TASK TO COMPLETE: Extract the lines from the first line of the records below through the line containing "Screen dimensions: 706x430", inclusive, and reproduce them exactly as written.

RECORDS SHOWN:
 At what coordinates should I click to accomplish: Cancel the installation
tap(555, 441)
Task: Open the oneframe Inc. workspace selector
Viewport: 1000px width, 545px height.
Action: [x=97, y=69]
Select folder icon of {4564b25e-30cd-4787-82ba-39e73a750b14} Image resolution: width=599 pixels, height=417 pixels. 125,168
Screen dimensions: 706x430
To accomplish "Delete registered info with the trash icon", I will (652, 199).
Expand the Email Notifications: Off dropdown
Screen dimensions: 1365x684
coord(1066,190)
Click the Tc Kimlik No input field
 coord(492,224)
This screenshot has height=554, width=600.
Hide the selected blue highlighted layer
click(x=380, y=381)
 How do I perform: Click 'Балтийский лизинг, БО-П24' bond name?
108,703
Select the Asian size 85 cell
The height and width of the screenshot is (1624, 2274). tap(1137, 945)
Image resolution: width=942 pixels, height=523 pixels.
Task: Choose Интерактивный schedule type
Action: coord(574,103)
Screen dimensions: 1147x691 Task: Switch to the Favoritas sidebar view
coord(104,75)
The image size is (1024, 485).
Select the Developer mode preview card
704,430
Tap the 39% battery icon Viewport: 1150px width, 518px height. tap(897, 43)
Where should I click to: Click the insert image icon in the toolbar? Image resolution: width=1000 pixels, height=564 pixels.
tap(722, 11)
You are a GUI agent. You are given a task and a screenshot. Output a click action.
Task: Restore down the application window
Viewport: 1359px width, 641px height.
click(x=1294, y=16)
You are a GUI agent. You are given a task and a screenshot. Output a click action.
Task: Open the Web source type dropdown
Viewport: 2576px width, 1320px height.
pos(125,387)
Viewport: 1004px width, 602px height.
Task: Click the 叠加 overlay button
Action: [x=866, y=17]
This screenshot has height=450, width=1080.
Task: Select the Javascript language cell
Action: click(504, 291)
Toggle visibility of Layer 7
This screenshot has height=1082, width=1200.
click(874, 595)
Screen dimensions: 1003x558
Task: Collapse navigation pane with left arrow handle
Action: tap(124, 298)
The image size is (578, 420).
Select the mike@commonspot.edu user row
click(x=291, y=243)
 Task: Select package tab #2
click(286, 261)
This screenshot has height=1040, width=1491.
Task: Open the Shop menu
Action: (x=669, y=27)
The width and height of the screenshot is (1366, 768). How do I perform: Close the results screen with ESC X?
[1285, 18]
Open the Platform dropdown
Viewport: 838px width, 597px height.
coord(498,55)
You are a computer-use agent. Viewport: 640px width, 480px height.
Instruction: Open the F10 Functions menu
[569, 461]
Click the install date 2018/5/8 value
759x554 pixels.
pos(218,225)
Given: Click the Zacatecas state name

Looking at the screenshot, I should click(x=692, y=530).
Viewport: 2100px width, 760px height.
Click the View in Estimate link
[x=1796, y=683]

ANSWER TO THE PROBLEM:
 At what coordinates should I click to accomplish: Cancel the installation
tap(555, 441)
Task: Open the oneframe Inc. workspace selector
Viewport: 1000px width, 545px height.
Action: [x=97, y=69]
Select folder icon of {4564b25e-30cd-4787-82ba-39e73a750b14} Image resolution: width=599 pixels, height=417 pixels. 125,168
Screen dimensions: 706x430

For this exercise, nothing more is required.